Multicenter prospective study of programmed death 1 (PD-1) single-nucleotide polymorphisms (SNPs) in patients with metastatic lung adenocarcinoma (MLA) treated with pembrolizumab (P)

Background P is a humanized monoclonal antibody against PD-1 that has antitumor activity in MLA patients (pts), with increased activity in tumors that express programmed death ligand 1 (PD-L1). Functional PD-1 SNPs may impair P activity leading to unfavorable clinical outcomes. We investigated whether five functional PD-1 SNPs (rs11568821 C>T, rs10204525 C>T, rs7421861 A>G, rs2227981 A>G, rs41386349 A>G) may impact on the progression-free survival (PFS) of MLA pts treated with P. Methods Consecutive pts with MLA undergoing P therapy were prospectively enrolled at five participating institutions in Central Italy. A target accrual of 120 pts was planned. Assuming a risk allele frequency > 10%, an association with PFS hazard ratio (HR) > 2.5 could be detected after 80 events. Univariate analyses and multivariate models were adopted for association analysis between SNPs and PFS (primary end-point). An exploratory analysis was conducted to examine the association between inferred haplotypes and early progression <6 months. Results One hundred twenty non-oncogene-addicted MLA pts were enrolled. Fifty-seven pts were treated with P (PD-L1 expression >50%) and 63 pts with P plus chemotherapy (PD-L1 expression <50%). There were 83 males and 37 females, with an overall median age of 68. KRAS mutations occurred in 34 pts (28%).

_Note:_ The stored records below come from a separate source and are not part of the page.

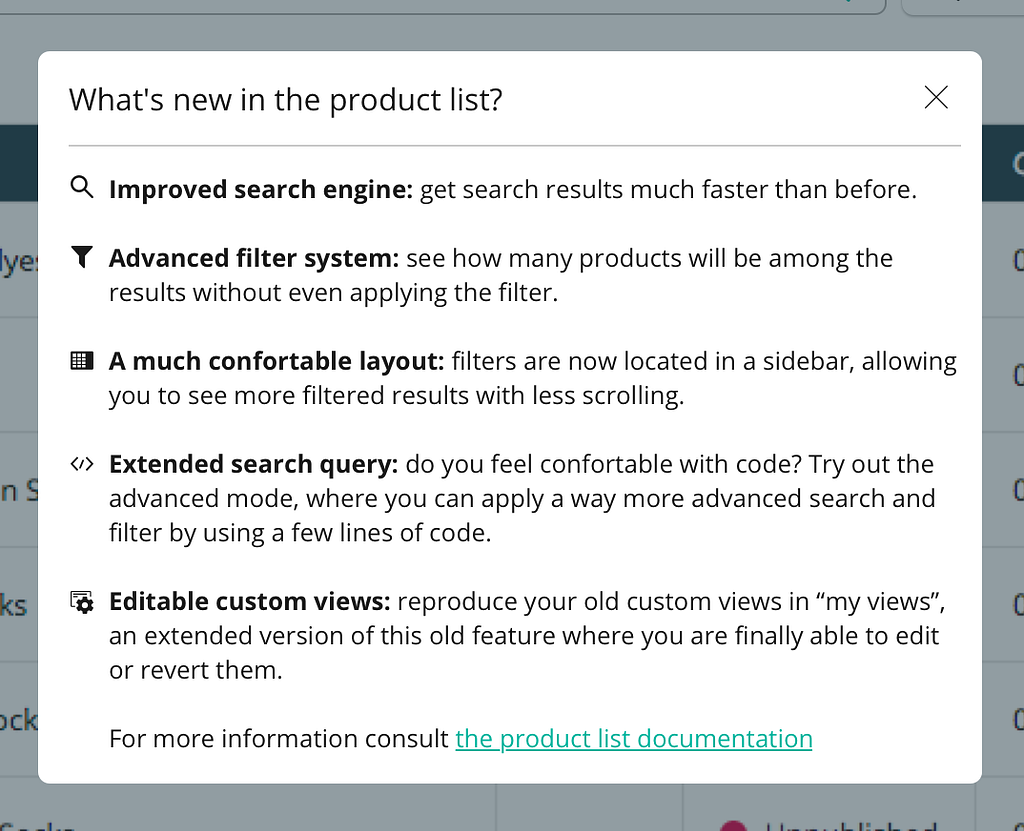Select the "Improved search engine:" bold heading
Screen dimensions: 1024x831
click(x=260, y=190)
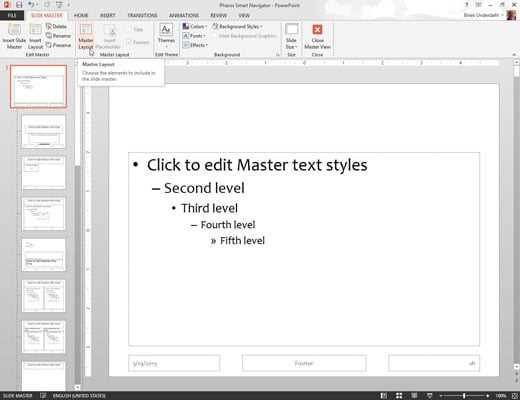Adjust the zoom slider in status bar
Screen dimensions: 520x400
coord(464,396)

Median PFS in carriers of the rs7421861 A/A, A/G and G/G genotypes was 26.8 months, 19.5 months and 6,3 months, respectively (univariate p= 0.001). Median PFS in carriers of the rs2227981 A/A, A/G, and G/G genotypes was 34 months, 20 months, and 19,5 months, respectively (univariate p=0.04). The rs7421861-rs2227981 G-G haplotype was significantly associated with early progression with a 2.51 hazard ratio (HR) and 95% confidence interval (CI 1.16-5.43; p=0.01). The detrimental effect of the homozygous rs7421861 G/G genotype on PFS was retained in the multivariate model with a 2.71 HR and 1.14-6.45 95%CI; p=0.02. Conclusions The rs7421861 SNPs in the minor homogenous genotype showed an association with unfavorable PFS in MLA pts treated with P. This finding warrants further investigation as an unfavorable host-related feature in pts treated with anti-PD-1.